On the signature BBMB undergraduate research symposium

“It is because of our students that we hold the Stupka Undergraduate Research Symposium each spring. The symposium is dedicated to the memory of Rob Stupka, a biochemistry student who inspired and developed the idea for the event but tragically died in a traffic accident. Now in its eighth year, the symposium is planned and executed by students and grows each year. It features the remarkable accomplishments of our student researchers. It has become a highly regarded professional scientific forum and we refer to it as a jewel in the BBMB crown.”

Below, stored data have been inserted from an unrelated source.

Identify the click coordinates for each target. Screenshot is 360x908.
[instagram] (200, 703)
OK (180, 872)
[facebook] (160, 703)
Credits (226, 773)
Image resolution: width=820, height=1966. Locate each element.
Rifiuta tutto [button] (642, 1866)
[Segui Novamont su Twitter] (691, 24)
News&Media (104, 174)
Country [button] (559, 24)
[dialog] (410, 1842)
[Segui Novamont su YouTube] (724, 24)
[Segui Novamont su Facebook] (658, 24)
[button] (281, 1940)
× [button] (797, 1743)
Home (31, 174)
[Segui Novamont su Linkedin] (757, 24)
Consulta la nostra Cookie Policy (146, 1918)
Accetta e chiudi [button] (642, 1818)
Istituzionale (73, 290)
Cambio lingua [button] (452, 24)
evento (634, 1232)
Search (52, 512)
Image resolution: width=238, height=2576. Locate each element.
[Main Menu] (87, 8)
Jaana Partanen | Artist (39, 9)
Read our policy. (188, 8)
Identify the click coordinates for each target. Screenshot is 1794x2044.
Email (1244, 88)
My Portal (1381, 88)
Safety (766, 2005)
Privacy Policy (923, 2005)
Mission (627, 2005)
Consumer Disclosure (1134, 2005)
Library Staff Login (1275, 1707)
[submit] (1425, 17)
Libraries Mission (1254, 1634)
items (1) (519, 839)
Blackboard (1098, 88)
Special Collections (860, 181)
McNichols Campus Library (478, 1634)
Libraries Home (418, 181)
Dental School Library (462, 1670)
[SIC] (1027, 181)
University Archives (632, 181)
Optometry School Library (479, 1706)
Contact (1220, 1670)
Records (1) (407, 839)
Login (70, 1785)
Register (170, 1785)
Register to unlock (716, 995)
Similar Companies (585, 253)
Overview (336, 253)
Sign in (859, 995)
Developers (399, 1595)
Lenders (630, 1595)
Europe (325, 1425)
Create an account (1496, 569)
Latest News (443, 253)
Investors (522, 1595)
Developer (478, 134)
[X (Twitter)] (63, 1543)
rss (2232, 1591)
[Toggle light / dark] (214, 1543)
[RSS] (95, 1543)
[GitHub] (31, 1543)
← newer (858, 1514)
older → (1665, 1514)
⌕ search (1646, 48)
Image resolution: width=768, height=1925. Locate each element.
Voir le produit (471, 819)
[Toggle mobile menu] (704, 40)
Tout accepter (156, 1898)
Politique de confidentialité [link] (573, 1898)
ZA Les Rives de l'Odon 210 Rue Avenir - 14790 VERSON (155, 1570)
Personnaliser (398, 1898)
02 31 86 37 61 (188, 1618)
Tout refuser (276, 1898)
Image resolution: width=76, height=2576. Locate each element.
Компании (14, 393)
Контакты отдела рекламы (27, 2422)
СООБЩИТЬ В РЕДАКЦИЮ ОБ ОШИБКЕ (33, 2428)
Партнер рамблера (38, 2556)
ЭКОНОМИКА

Scott Nelson, assistant professor


Scott Nelson

On the culture of BBMB

“Everyone isinterested in what different labs areworking on. Faculty are always willing to help their colleagues and students in an area where they may lack expertise. Research is performed in a very collaborative environment, which definitely moves research forward at a faster pace. Having been a student in the department (PhD ’02), I saw what a benefit it is to have easy access to professors with varying expertise. When I left Iowa State, I assumed the tight-knit, supportive atmosphere that I was part of was normal. But I’ve found the BBMB department is extraordinary in this regard.”

On his current research

“My research focuses on discovering how enzymes carry out various activities and how these activities are regulated at the molecular level. We are currently concentrating on an enzyme complex that plays an important role in the repair of damaged DNA.”

On how his work connects to peoples’ lives

“Fundamental information we are collecting on the enzyme complex may prove useful in efforts to control its activity for the purpose of altering the DNA repair capacity of certain organisms. This could mean increasing the efficiency of DNA repair in plants for agricultural purposes or inhibiting DNA repair in tumor cells to increase the effectiveness of cancer treatments.”

On what’s exciting about his work

“We’ve made a great deal of progress towards identifying the routes of communication that occur within the structure of the enzyme complex. These routes are highlighting areas that may be particularly susceptible to inhibition by small druglike molecules, which could be very helpful to rational, computer-aided drug-design efforts.”

Olga Zabotina, assistant professor

Olga Zabotina


On the culture of BBMB

“Open, friendly and intense. Faculty’s doors are always open for students. Faculty are demanding with students because it exposes them to how demanding their future jobs will be. We try to convince them there’s no time to lose: Learn how to be proactive and productive in the lab.”

On her current research

“We want to understand how plants synthesize polysaccharides, which are major components of cell walls, and important for improving plants for biofuels production and industrial uses. We also are working to understand how changes in cell walls reflect interactions with the environment.

This is important because cell walls are a first line of defense against environmental stresses and pathogens.”

On how her work connects to peoples’ lives

“We’re trying to understand how we can modify plants to produce more useful food, fiber, fuel or other resources. How can we do this without affecting the plant’s growth and development? Can we better understand how plants tolerate environmental stresses and use that information to improve them?”

On what’s exciting about her work

“Fundamental questions intrigue me. Step by step, we understand more about diverse, complex and dynamic structures in plants and can begin to put the information into the big picture and, in the future, apply it to practical problems. That excites me and that’s why I tell students plants are much more interesting to study than other organisms because of their flexibility.”